Some extra info to think about:

 

Multiple URL's for same content

When running Screaming Frog i noticed that there are 174 URL's found over 2 (sub)domains: blog.masterplans.com and masterplans.com.

On top of that, you have language selection (url's with hslang=) within them AND you have an AMP version. This could mean that you have 3 different url's for the same blog. Example:


https://blog.masterplans.com/side-hustle-entrepreneur?hsLang=en
https://blog.masterplans.com/side-hustle-entrepreneur
https://blog.masterplans.com/side-hustle-entrepreneur?hs_amp=true

 

Even tho canonicals are set and the first 2 are actually the same, the Lang selection will make your data in GSC and other tools a bit harder. I would recoomand turning the langauage in the URL off, as you only provide English anyway. This will save up some URL's in your overview.

 

I noticed a bunch of 302 redirects (29 in my scan). So temporary redirects, all with the hslang paramater. 

 

Things to think about:

You are running AMP for your blog. As the branding is sh*t for the blog and you mainly get visitors from the USA, i advice to remove AMP to clear even more URL's. USA has a pretty decent connection + devices so AMP is just a little extra CWV wise, but i don't think it's really benifital for your site. It will save 33 url's that Google has to crawl.

 

Advice:

  • Remove the hsLang. This will save a bunch in figuring out what you are doing. And as you only have 1 langauge, it's just a waste of url and crawl budget.
  • Move the blog to your main domain as it's both HS
  • Remove AMP, as i do honestly think it wont do much for your visitors, it will improve your ranking, Google has less URL's to craw and it's way easier to debug your websites in cases like this 😉

 

Other questions/mentions:

  • I noticed there was, at some point a masterplan.com and www.masterplans.com website. (so with and withouth www. Did you run them together?
  • Next to that, how many URL's did you remove? 
  • From mid oktober to mid januari google updated it's results with the spam and helpfull content update. I think you got hit pretty hard on that one.
  • I Also noiced that the website does not meet the CWV requirements. It's not far off tho. This will not directly impact your SEO, but it will help a bit if you can bring it down to the threshholds.

 

And as @Jnix284  said, what was the traffic on those URL's you removed? I really think you delete something valuble, as this type of drop is pretty rare. 

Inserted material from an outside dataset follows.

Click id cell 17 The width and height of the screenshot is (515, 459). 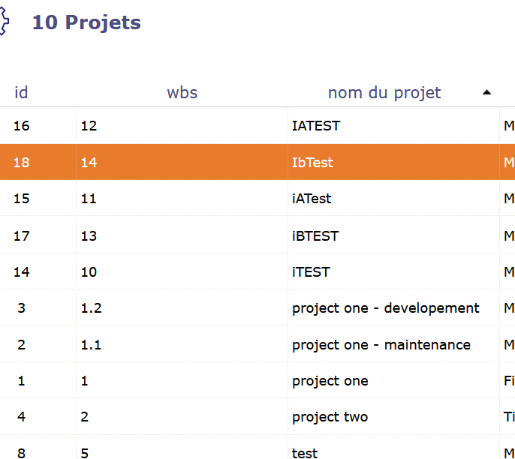(x=22, y=236)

  1. How many URl's did you delete and what was the traffic and impressions on those URL's?
  2. is there an increase/decrease in average position within google (tells alot about your content)
  3. What is your branded VS non branded data in GSC look like?

 

Let me know if i can help out.

 

Attached: 

  • Issue report of Screaming frog
  • CWV status of last 28 days
  • Location of users for your CRUX data.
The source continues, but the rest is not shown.